======== Source passage ========

TCP timeout on Solaris 9?

  • Follow


Hi folks,

I have Solaris 9 server, on this box I have an app that talks to a
database on a linux server. Between these servers is my PIX firewall.

The Problem...
the webserver in the morning and at lunch will start timing out when
trying to talk to the database server, once it re-establishes comms
it's ok until the next day or lunch.

What I think is happening...
the PIX has a TCP timeout value of 1 hour, the Solaris box has a TCP
timeout of 2 hours, I think the Solaris box doesn't realise the
connection's been dropped so it doesn't try to re-establish the
connection, the pix doesn't like this so it blocks the packets. After
the initial 1 hour of connection, the firewall will only let the suse
box get passed if it creates a new connection.

What I've done..
I've ran the following command in a start up script and can confirm the
changes have been implemented successfully...
ndd -set /dev/tcp tcp_keepalive_interval 1200000 (this changes the
timeout to 45 minutes)

This still doesn't work, so to verify that it is indeed a timeout issue
I've put the PIX to 24 hour timeout, since then the solris box hasn't
timed out.

So what other settings other than tcp_keepalive_interval will hold a
TCP connection open?

a bit long winded but got there in the end!

thanks a lot
Dave

0
Reply dave_h194 (16) 10/14/2005 8:01:16 PM

Hi Dave,

>the PIX has a TCP timeout value of 1 hour, the Solaris box has a TCP
>timeout of 2 hours, I think the Solaris box doesn't realise the
>connection's been dropped so it doesn't try to re-establish the
>connection, the pix doesn't like this so it blocks the packets. After

How does the PIX then "drop" the connection?
Should it not send RSTs in some direction when it feels like interrupting
the existing connection? AFAIK that is the way TCP connections are
"aborted"...

========

*Problems to work on:*
**1.** Repeat the passage from the TCP timeout thread between "What I've done.." and "TCP connection open?", inclusive.
**2.** In the Solaris TCP timeout thread, what timeout was the PIX set to in order to confirm that the problem was a timeout issue?

======== Dataset extract ========

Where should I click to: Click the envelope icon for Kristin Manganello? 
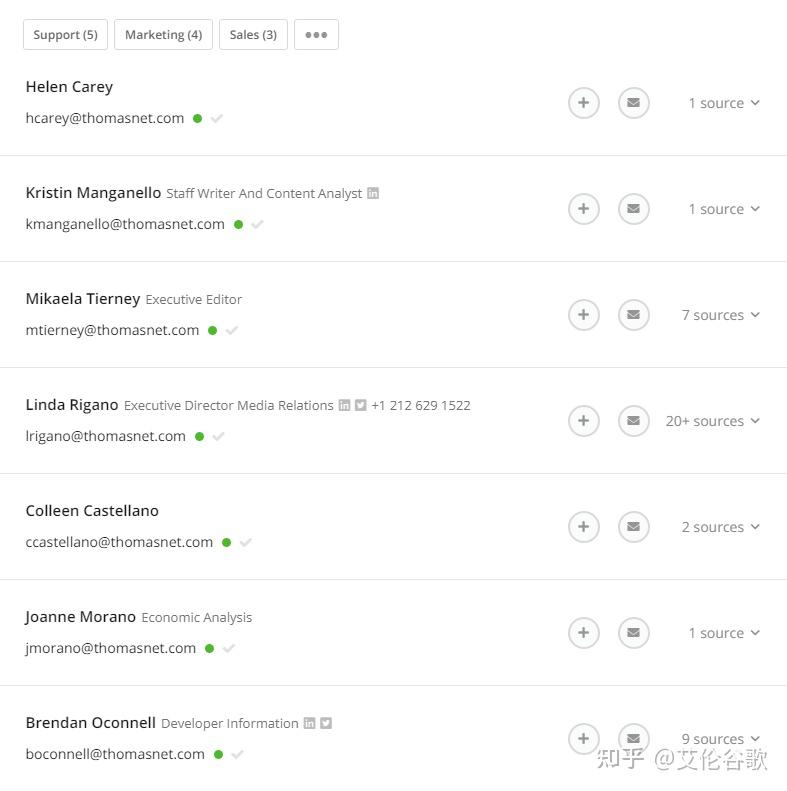pyautogui.click(x=633, y=209)
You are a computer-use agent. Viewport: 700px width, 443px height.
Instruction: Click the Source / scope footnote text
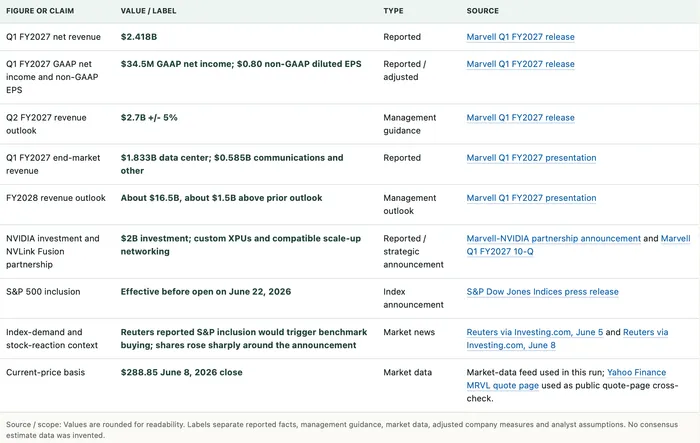[x=342, y=430]
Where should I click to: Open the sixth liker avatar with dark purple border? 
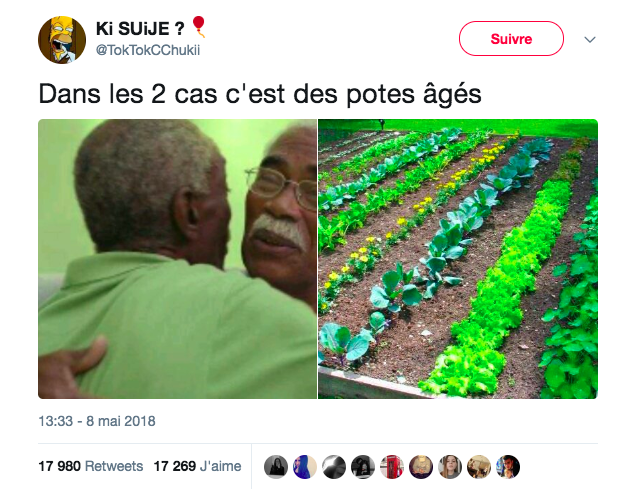421,467
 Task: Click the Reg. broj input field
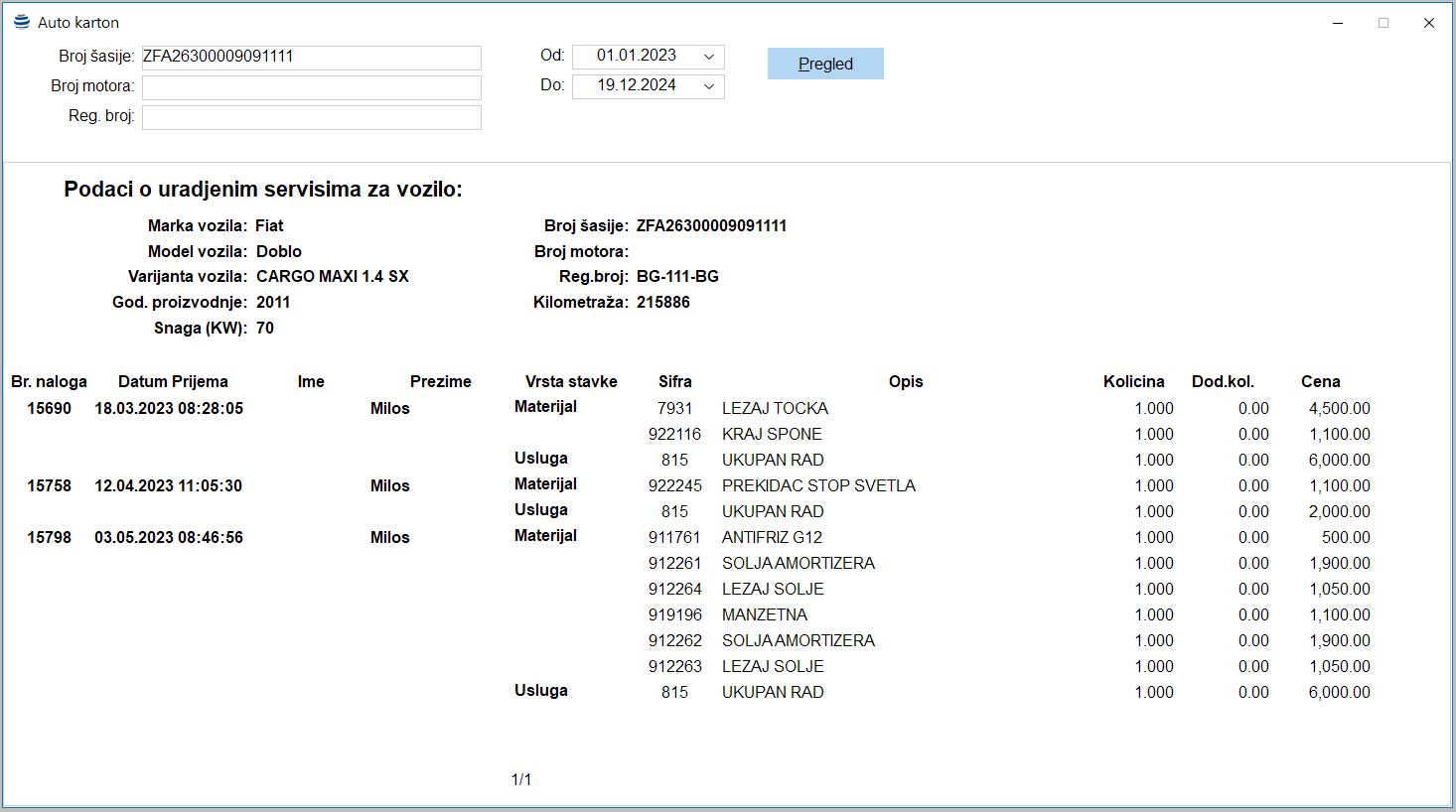(311, 117)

========

*Expected results:*
**1.**
What I've done..
I've ran the following command in a start up script and can confirm the
changes have been implemented successfully...
ndd -set /dev/tcp tcp_keepalive_interval 1200000 (this changes the
timeout to 45 minutes)

This still doesn't work, so to verify that it is indeed a timeout issue
I've put the PIX to 24 hour timeout, since then the solris box hasn't
timed out.

So what other settings other than tcp_keepalive_interval will hold a
TCP connection open?

**2.** A 24-hour timeout.